**Stored data entries**.
┄┄┄┄┄┄┄┄┄┄┄┄┄┄┄┄┄┄┄┄
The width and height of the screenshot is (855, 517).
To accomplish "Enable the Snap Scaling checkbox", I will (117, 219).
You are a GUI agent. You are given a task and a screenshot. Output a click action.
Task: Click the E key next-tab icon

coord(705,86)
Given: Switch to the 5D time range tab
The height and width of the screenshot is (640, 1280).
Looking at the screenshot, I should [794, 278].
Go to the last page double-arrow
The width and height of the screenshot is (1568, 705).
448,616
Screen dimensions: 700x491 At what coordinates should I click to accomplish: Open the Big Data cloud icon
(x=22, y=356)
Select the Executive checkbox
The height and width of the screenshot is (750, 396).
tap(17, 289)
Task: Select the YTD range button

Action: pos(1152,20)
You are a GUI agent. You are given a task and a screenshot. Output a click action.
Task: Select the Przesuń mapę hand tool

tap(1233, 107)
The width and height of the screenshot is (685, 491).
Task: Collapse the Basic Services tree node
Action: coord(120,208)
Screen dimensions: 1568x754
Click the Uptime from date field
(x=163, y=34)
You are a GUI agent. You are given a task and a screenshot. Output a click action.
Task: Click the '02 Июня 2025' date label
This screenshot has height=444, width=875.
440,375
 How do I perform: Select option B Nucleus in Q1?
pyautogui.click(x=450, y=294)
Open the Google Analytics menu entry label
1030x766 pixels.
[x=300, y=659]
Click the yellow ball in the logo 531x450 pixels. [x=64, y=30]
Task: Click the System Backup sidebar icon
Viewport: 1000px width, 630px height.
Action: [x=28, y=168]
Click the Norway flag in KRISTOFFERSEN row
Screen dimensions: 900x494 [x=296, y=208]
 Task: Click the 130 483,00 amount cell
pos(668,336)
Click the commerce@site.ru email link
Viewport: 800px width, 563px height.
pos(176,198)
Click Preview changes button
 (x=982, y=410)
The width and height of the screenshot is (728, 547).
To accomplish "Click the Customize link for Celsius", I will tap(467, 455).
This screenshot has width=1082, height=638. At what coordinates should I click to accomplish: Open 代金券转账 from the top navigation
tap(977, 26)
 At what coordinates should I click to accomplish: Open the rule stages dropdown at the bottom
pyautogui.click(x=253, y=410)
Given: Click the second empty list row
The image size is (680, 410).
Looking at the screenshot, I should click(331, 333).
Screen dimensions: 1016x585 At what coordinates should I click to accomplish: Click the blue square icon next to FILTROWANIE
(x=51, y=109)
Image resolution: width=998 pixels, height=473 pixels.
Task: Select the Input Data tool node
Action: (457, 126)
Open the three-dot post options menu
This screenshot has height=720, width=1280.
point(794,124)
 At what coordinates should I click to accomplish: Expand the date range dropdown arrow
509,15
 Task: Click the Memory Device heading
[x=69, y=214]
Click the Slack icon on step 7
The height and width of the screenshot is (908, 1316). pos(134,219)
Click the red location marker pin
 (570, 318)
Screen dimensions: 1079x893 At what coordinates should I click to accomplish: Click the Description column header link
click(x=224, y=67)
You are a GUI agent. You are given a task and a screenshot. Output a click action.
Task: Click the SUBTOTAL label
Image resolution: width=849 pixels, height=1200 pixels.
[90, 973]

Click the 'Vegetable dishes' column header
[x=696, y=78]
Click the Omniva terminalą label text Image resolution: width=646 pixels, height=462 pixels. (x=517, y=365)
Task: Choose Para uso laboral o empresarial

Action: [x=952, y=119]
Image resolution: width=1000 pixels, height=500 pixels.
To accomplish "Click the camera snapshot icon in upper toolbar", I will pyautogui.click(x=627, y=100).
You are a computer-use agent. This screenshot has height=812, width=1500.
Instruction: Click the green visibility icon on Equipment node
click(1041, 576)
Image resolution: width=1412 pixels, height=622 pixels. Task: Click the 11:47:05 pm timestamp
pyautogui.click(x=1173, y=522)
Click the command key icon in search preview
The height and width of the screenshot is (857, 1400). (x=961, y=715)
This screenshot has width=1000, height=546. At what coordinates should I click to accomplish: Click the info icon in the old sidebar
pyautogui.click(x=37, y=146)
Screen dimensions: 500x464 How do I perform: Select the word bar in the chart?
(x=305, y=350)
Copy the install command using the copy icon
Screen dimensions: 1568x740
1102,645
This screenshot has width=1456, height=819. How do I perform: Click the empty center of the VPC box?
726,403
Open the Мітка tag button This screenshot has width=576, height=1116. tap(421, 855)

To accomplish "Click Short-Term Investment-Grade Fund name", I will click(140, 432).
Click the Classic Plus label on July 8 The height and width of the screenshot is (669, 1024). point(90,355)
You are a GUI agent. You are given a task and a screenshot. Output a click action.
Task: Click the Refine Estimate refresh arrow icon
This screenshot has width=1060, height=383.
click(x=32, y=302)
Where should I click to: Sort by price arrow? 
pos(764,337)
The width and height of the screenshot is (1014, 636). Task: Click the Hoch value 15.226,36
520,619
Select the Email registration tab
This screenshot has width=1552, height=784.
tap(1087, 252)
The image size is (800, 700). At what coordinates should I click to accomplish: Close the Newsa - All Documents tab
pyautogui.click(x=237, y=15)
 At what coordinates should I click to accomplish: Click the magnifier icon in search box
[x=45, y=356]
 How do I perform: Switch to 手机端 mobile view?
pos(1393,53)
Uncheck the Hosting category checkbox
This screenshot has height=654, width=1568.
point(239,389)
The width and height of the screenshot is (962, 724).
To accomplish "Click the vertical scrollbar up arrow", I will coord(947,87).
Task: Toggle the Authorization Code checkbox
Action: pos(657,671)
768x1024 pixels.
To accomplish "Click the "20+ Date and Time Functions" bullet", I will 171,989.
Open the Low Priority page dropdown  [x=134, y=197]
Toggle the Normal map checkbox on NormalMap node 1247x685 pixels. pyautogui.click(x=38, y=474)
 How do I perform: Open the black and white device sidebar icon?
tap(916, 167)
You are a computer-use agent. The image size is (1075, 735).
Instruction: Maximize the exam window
┄┄┄┄┄┄┄┄┄┄┄┄┄┄┄┄┄┄┄┄
Every record above has to appear again, word for word.

The width and height of the screenshot is (855, 517).
To accomplish "Enable the Snap Scaling checkbox", I will (117, 219).
You are a GUI agent. You are given a task and a screenshot. Output a click action.
Task: Click the E key next-tab icon

coord(705,86)
Given: Switch to the 5D time range tab
The height and width of the screenshot is (640, 1280).
Looking at the screenshot, I should [794, 278].
Go to the last page double-arrow
The width and height of the screenshot is (1568, 705).
448,616
Screen dimensions: 700x491 At what coordinates should I click to accomplish: Open the Big Data cloud icon
(x=22, y=356)
Select the Executive checkbox
The height and width of the screenshot is (750, 396).
tap(17, 289)
Task: Select the YTD range button

Action: pos(1152,20)
You are a GUI agent. You are given a task and a screenshot. Output a click action.
Task: Select the Przesuń mapę hand tool

tap(1233, 107)
The width and height of the screenshot is (685, 491).
Task: Collapse the Basic Services tree node
Action: coord(120,208)
Screen dimensions: 1568x754
Click the Uptime from date field
(x=163, y=34)
You are a GUI agent. You are given a task and a screenshot. Output a click action.
Task: Click the '02 Июня 2025' date label
This screenshot has height=444, width=875.
440,375
 How do I perform: Select option B Nucleus in Q1?
pyautogui.click(x=450, y=294)
Open the Google Analytics menu entry label
1030x766 pixels.
[x=300, y=659]
Click the yellow ball in the logo 531x450 pixels. [x=64, y=30]
Task: Click the System Backup sidebar icon
Viewport: 1000px width, 630px height.
Action: [x=28, y=168]
Click the Norway flag in KRISTOFFERSEN row
Screen dimensions: 900x494 [x=296, y=208]
 Task: Click the 130 483,00 amount cell
pos(668,336)
Click the commerce@site.ru email link
Viewport: 800px width, 563px height.
pos(176,198)
Click Preview changes button
 (x=982, y=410)
The width and height of the screenshot is (728, 547).
To accomplish "Click the Customize link for Celsius", I will tap(467, 455).
This screenshot has width=1082, height=638. At what coordinates should I click to accomplish: Open 代金券转账 from the top navigation
tap(977, 26)
 At what coordinates should I click to accomplish: Open the rule stages dropdown at the bottom
pyautogui.click(x=253, y=410)
Given: Click the second empty list row
The image size is (680, 410).
Looking at the screenshot, I should click(331, 333).
Screen dimensions: 1016x585 At what coordinates should I click to accomplish: Click the blue square icon next to FILTROWANIE
(x=51, y=109)
Image resolution: width=998 pixels, height=473 pixels.
Task: Select the Input Data tool node
Action: (457, 126)
Open the three-dot post options menu
This screenshot has height=720, width=1280.
point(794,124)
 At what coordinates should I click to accomplish: Expand the date range dropdown arrow
509,15
 Task: Click the Memory Device heading
[x=69, y=214]
Click the Slack icon on step 7
The height and width of the screenshot is (908, 1316). pos(134,219)
Click the red location marker pin
 (570, 318)
Screen dimensions: 1079x893 At what coordinates should I click to accomplish: Click the Description column header link
click(x=224, y=67)
You are a GUI agent. You are given a task and a screenshot. Output a click action.
Task: Click the SUBTOTAL label
Image resolution: width=849 pixels, height=1200 pixels.
[90, 973]

Click the 'Vegetable dishes' column header
[x=696, y=78]
Click the Omniva terminalą label text Image resolution: width=646 pixels, height=462 pixels. (x=517, y=365)
Task: Choose Para uso laboral o empresarial

Action: [x=952, y=119]
Image resolution: width=1000 pixels, height=500 pixels.
To accomplish "Click the camera snapshot icon in upper toolbar", I will pyautogui.click(x=627, y=100).
You are a computer-use agent. This screenshot has height=812, width=1500.
Instruction: Click the green visibility icon on Equipment node
click(1041, 576)
Image resolution: width=1412 pixels, height=622 pixels. Task: Click the 11:47:05 pm timestamp
pyautogui.click(x=1173, y=522)
Click the command key icon in search preview
The height and width of the screenshot is (857, 1400). (x=961, y=715)
This screenshot has width=1000, height=546. At what coordinates should I click to accomplish: Click the info icon in the old sidebar
pyautogui.click(x=37, y=146)
Screen dimensions: 500x464 How do I perform: Select the word bar in the chart?
(x=305, y=350)
Copy the install command using the copy icon
Screen dimensions: 1568x740
1102,645
This screenshot has width=1456, height=819. How do I perform: Click the empty center of the VPC box?
726,403
Open the Мітка tag button This screenshot has width=576, height=1116. tap(421, 855)

To accomplish "Click Short-Term Investment-Grade Fund name", I will click(140, 432).
Click the Classic Plus label on July 8 The height and width of the screenshot is (669, 1024). point(90,355)
You are a GUI agent. You are given a task and a screenshot. Output a click action.
Task: Click the Refine Estimate refresh arrow icon
This screenshot has width=1060, height=383.
click(x=32, y=302)
Where should I click to: Sort by price arrow? 
pos(764,337)
The width and height of the screenshot is (1014, 636). Task: Click the Hoch value 15.226,36
520,619
Select the Email registration tab
This screenshot has width=1552, height=784.
tap(1087, 252)
The image size is (800, 700). At what coordinates should I click to accomplish: Close the Newsa - All Documents tab
pyautogui.click(x=237, y=15)
 At what coordinates should I click to accomplish: Click the magnifier icon in search box
[x=45, y=356]
 How do I perform: Switch to 手机端 mobile view?
pos(1393,53)
Uncheck the Hosting category checkbox
This screenshot has height=654, width=1568.
point(239,389)
The width and height of the screenshot is (962, 724).
To accomplish "Click the vertical scrollbar up arrow", I will coord(947,87).
Task: Toggle the Authorization Code checkbox
Action: pos(657,671)
768x1024 pixels.
To accomplish "Click the "20+ Date and Time Functions" bullet", I will 171,989.
Open the Low Priority page dropdown  [x=134, y=197]
Toggle the Normal map checkbox on NormalMap node 1247x685 pixels. pyautogui.click(x=38, y=474)
 How do I perform: Open the black and white device sidebar icon?
tap(916, 167)
You are a computer-use agent. The image size is (1075, 735).
Instruction: Maximize the exam window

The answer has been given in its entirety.